- **WHAT YOU SHOULD DO**
Rewrite the material starting at the line that contains "Module chart icon" and ending after the line that contains "Action: (x=348, y=19)", replacing "Instruction:" with "Command:" and leaving everything else unchanged.
-- begin DATA SHOWN --
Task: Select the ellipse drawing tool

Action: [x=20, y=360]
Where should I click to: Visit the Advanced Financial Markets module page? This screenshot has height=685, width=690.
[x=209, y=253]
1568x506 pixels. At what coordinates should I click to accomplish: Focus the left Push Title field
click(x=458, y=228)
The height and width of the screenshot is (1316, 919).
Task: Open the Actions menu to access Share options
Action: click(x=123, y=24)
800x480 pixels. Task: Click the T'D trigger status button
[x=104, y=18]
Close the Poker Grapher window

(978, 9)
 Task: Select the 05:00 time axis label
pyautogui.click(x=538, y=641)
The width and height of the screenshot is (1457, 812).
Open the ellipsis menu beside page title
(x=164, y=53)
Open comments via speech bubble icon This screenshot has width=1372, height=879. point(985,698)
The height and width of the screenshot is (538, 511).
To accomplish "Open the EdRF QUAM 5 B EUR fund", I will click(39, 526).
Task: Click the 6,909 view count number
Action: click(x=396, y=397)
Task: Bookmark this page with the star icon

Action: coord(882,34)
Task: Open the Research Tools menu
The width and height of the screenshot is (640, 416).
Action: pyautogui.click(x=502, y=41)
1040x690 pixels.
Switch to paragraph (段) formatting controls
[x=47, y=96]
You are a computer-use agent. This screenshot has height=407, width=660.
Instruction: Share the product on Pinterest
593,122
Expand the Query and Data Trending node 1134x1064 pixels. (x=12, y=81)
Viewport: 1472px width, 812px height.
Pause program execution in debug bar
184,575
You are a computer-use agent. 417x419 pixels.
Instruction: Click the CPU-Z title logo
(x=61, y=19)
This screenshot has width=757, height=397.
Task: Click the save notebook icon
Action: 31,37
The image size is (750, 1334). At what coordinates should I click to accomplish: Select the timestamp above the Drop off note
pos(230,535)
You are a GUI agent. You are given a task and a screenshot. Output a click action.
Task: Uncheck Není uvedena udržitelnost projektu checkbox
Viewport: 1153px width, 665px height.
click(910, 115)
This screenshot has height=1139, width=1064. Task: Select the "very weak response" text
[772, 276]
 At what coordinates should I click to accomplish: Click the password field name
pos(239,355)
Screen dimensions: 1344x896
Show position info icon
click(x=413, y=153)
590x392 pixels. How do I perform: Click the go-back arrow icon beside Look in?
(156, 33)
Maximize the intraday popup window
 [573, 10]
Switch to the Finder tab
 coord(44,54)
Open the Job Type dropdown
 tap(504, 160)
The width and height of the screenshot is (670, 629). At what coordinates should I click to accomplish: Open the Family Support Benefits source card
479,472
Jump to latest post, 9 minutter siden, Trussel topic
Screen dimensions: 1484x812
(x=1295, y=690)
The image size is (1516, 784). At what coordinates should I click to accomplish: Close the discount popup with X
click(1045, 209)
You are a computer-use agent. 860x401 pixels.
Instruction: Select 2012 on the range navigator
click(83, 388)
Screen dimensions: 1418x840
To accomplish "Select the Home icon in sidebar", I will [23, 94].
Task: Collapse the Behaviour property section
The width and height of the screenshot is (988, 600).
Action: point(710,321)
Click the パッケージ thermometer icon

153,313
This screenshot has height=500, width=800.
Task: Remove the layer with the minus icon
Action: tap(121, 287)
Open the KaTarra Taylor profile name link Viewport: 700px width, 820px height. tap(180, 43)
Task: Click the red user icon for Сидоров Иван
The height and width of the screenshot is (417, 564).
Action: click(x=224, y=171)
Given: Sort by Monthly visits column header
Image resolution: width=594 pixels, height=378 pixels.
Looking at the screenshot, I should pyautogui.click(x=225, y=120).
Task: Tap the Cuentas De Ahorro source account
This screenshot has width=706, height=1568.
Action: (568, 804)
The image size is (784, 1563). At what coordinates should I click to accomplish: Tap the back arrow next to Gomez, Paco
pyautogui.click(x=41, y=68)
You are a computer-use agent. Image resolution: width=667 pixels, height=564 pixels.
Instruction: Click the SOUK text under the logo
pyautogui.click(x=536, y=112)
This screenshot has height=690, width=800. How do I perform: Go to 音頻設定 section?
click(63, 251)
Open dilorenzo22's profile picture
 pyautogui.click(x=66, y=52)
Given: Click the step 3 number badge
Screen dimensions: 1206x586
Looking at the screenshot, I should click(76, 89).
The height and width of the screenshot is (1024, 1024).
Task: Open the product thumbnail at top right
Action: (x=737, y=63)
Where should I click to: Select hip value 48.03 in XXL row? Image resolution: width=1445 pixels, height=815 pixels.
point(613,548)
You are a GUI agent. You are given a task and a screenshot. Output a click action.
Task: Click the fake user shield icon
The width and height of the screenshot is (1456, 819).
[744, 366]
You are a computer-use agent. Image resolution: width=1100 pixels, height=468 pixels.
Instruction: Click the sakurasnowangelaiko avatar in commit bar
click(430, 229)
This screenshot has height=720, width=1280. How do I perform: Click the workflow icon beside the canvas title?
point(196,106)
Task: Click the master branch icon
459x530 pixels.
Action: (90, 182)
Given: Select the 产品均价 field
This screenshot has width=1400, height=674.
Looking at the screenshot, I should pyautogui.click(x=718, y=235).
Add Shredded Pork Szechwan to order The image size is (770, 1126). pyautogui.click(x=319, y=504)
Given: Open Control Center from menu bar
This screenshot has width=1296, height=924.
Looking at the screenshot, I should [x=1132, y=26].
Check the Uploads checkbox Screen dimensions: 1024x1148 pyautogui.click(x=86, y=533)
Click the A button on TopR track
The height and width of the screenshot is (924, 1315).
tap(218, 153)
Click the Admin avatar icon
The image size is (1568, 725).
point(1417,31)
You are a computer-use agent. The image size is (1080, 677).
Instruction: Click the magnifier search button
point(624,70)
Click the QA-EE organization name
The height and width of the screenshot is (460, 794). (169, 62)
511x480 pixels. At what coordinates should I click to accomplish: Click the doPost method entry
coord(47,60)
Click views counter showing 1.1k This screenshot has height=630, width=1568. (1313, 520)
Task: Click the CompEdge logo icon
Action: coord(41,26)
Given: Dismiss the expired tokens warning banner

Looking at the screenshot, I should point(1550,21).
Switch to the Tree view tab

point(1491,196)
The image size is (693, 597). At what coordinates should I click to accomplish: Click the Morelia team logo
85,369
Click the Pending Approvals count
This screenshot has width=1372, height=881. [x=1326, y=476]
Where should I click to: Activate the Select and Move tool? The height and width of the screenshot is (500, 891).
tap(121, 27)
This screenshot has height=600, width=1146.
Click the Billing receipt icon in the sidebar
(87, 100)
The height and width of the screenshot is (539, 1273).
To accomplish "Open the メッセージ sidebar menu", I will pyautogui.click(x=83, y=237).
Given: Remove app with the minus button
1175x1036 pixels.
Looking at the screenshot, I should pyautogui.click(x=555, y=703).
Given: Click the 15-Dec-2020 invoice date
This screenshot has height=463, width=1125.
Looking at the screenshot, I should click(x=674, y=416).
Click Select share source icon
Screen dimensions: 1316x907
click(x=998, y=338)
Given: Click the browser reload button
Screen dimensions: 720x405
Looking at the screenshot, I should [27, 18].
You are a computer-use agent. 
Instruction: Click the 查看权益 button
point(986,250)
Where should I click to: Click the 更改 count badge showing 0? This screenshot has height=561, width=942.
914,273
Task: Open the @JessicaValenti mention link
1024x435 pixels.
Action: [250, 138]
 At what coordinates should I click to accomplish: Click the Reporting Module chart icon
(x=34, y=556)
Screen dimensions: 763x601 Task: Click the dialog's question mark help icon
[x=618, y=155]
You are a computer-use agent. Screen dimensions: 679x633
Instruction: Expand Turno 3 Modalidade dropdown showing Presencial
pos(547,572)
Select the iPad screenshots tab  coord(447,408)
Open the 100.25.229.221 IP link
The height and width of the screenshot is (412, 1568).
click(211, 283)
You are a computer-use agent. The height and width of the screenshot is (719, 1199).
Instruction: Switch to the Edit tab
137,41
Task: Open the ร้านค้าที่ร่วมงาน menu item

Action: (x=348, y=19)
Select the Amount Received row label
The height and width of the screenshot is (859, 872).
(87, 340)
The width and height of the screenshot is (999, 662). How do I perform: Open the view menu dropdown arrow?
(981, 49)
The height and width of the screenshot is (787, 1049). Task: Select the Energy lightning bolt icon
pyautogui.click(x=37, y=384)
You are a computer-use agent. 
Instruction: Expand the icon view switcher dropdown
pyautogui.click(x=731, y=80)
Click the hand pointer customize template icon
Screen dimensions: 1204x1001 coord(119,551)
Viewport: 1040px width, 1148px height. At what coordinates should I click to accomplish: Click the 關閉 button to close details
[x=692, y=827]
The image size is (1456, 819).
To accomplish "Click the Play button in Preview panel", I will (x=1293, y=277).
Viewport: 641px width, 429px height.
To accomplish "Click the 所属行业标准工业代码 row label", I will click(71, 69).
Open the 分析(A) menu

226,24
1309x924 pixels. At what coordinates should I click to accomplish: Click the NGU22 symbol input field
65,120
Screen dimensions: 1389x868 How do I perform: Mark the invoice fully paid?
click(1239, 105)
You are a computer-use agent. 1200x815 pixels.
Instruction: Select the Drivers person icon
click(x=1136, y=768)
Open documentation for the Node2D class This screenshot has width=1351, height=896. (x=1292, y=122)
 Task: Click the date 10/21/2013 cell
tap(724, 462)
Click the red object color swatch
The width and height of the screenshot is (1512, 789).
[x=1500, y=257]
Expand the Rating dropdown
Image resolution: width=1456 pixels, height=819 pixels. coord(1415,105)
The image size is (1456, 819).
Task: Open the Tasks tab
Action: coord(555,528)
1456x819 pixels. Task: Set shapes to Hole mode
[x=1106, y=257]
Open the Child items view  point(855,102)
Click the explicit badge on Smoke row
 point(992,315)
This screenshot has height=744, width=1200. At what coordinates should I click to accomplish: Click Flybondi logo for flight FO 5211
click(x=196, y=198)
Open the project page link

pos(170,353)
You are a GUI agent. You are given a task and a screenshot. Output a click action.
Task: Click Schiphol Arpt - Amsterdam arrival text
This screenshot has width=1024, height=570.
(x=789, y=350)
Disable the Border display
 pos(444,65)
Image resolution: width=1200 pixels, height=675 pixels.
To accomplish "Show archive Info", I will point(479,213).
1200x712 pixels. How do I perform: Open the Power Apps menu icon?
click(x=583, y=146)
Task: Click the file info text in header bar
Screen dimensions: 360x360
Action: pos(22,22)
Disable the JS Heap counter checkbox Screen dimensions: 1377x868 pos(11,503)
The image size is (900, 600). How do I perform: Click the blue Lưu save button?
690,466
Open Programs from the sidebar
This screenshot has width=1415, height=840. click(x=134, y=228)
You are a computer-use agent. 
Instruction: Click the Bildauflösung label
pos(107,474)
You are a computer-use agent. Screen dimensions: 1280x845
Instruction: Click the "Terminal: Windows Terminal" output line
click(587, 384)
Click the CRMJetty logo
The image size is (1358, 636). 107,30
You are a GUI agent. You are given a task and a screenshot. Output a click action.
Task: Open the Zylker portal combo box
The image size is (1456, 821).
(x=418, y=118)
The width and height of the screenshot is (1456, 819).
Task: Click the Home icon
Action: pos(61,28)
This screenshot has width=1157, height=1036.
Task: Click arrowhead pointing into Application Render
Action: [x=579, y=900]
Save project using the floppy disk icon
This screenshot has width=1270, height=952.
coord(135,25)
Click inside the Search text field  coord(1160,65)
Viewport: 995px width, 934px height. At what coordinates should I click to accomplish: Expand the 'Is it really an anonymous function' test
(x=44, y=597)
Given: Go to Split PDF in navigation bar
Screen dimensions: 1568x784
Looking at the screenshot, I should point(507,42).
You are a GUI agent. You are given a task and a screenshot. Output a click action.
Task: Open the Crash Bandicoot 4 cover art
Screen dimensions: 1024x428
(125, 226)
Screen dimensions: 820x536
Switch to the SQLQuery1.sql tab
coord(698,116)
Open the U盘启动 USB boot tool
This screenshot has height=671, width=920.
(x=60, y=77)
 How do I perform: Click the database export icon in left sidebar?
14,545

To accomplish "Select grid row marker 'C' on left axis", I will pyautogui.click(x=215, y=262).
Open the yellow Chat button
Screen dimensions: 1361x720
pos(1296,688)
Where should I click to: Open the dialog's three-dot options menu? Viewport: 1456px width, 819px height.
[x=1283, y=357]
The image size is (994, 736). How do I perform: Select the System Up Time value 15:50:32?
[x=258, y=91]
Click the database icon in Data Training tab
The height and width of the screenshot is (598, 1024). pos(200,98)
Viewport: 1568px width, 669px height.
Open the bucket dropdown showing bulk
-- end DATA SHOWN --
- **FULL ANSWER**
 At what coordinates should I click to accomplish: Click the Reporting Module chart icon
(x=34, y=556)
Screen dimensions: 763x601 Task: Click the dialog's question mark help icon
[x=618, y=155]
You are a computer-use agent. Screen dimensions: 679x633
Command: Expand Turno 3 Modalidade dropdown showing Presencial
pos(547,572)
Select the iPad screenshots tab  coord(447,408)
Open the 100.25.229.221 IP link
The height and width of the screenshot is (412, 1568).
click(211, 283)
You are a computer-use agent. The height and width of the screenshot is (719, 1199).
Command: Switch to the Edit tab
137,41
Task: Open the ร้านค้าที่ร่วมงาน menu item

Action: (x=348, y=19)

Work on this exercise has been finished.